At its annual user conference in Portland, Oregon, in September, NGINX delivered releases focusing on the application platform market and support of delivering microservices architectures:
- NGINX Plus, an application delivery controller that combines a load balancer, content cache and web server.
- NGINX Controller, a centralized management and monitoring platform for NGINX Plus, which orchestrates the delivery of applications across multiple environments, enabling companies to continuously deploy and update applications using tested and proven policies.
- NGINX Unit, a multi-language server for applications, designed to work in highly dynamic environments. It features a full REST API that can be fully automated and used to deploy new application versions with no service disruption. It currently supports PHP, Python and Go with more language support coming soon.
- The NGINX Web Application Firewall (WAF), powered by ModSecurity, which protects web applications against various Layer 7 attacks and provides DDoS mitigation, real-time blacklisting and audit logging.
In addition to launching the NGINX Application Platform, the company has added the ability to use NGINX Plus as a Kubernetes Ingress Controller. Based on the open-source NGINX Ingress Controller for Kubernetes, this new feature enables the deployment of applications within Kubernetes and Red Hat OpenShift anywhere across a cluster so they can be reached by outside traffic.
While these products combine to deliver a complete and manageable microservices solution, the most interesting of these is NGINX Unit. According to Owen Garrett, head of products, the complement of tools facilitates management of both north/south and east/west traffic for cloud-native applications. It’s small, lightweight, fast, polygot-enabled and programmable through an API and works with other Unit instances to deliver a service mesh.
Key features of Unit that should be of particular interest to businesses deploying microservices relate to the ability to foster continuous delivery. For example, when the router accepts new configurations from the Controller process, the worker threads start to handle new incoming connections with the new configuration, while old connections can continue to be processed by the threads according to the previous configuration. That is: Router worker threads can work simultaneously with several generations of configurations.

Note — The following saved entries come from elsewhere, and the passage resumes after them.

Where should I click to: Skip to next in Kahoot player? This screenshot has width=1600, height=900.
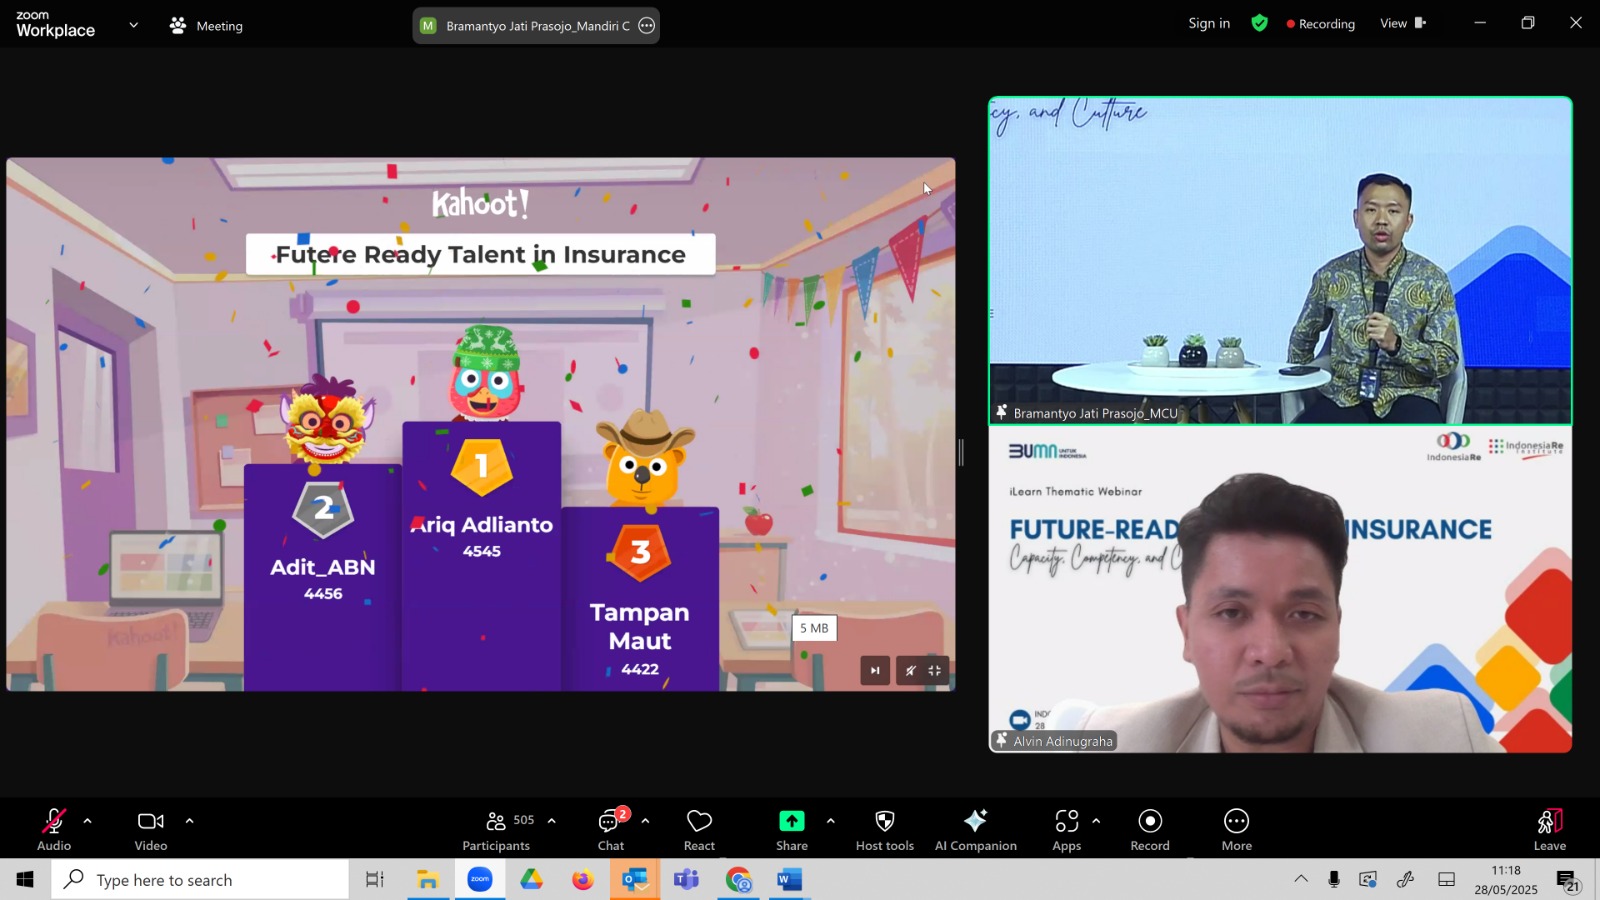pyautogui.click(x=875, y=671)
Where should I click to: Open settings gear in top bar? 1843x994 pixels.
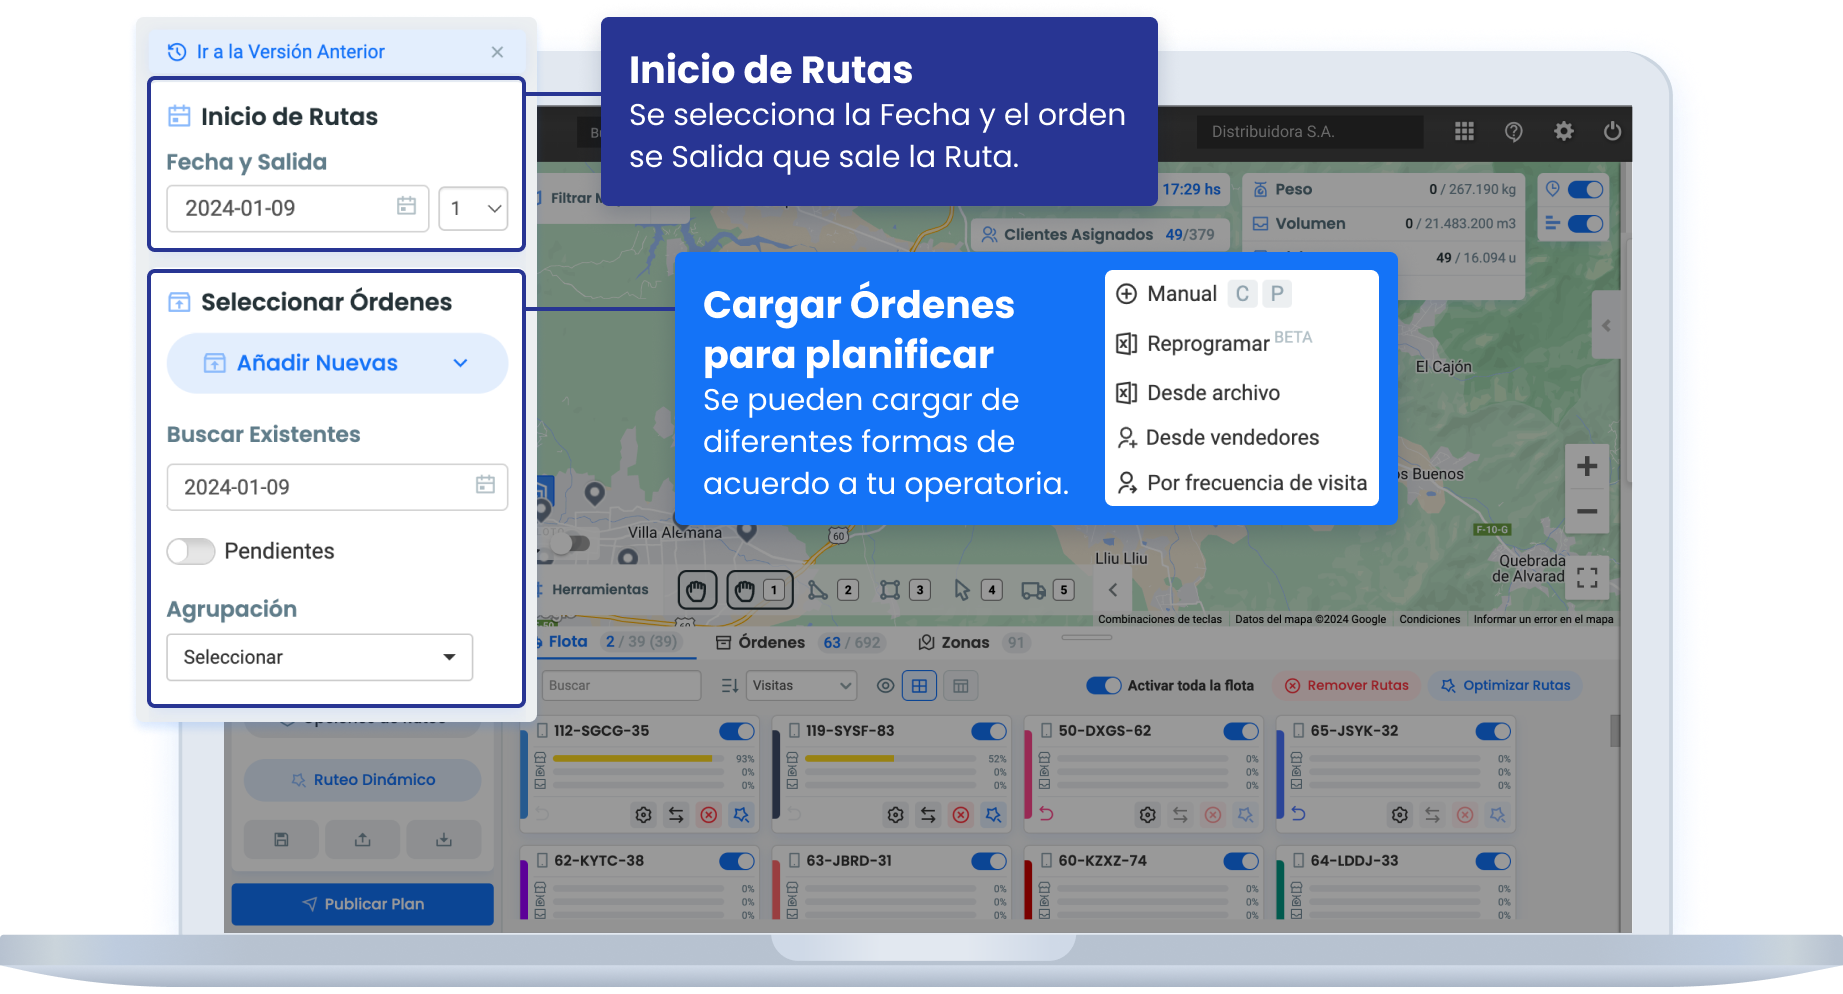coord(1563,131)
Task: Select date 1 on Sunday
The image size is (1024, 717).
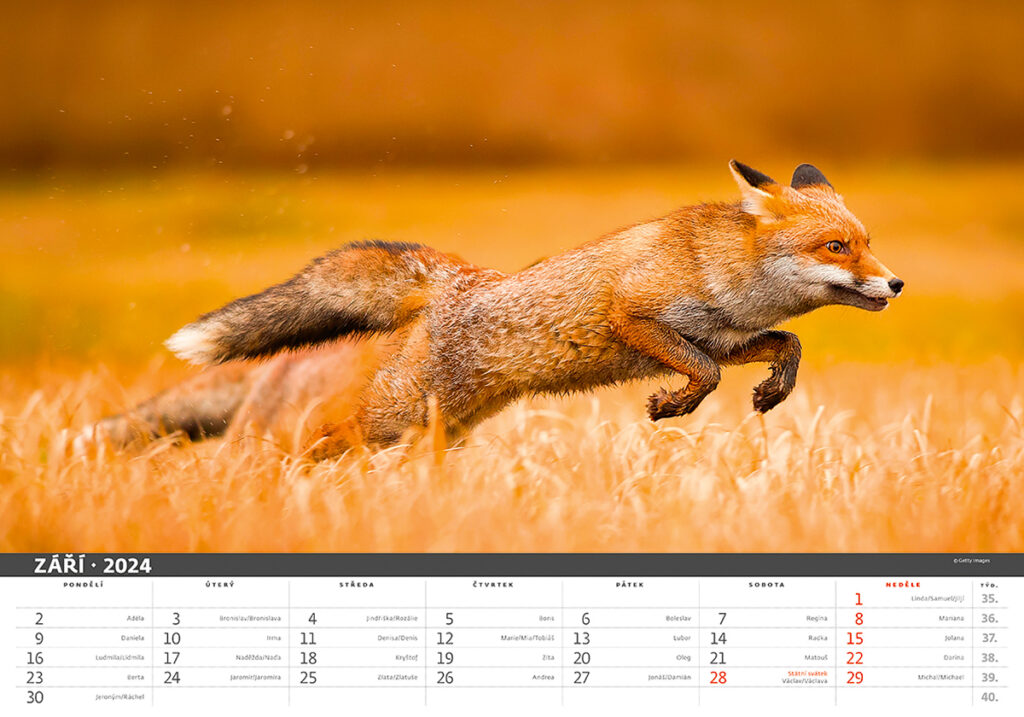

Additionally, Unit uses interprocess memory to communicate with the applications, thus allowing the Unit to provide greater agility in routing of HTTP requests. So, rather than forcing the application to directly listen, they can delegate network handling to the service mesh providing for increased scalability. They accept the clients’ requests, pass the requests to the application processes, get responses back from the applications and send the responses back to the clients. Each worker thread polls epoll or kqueue and can asynchronously work with thousands of simultaneous connections.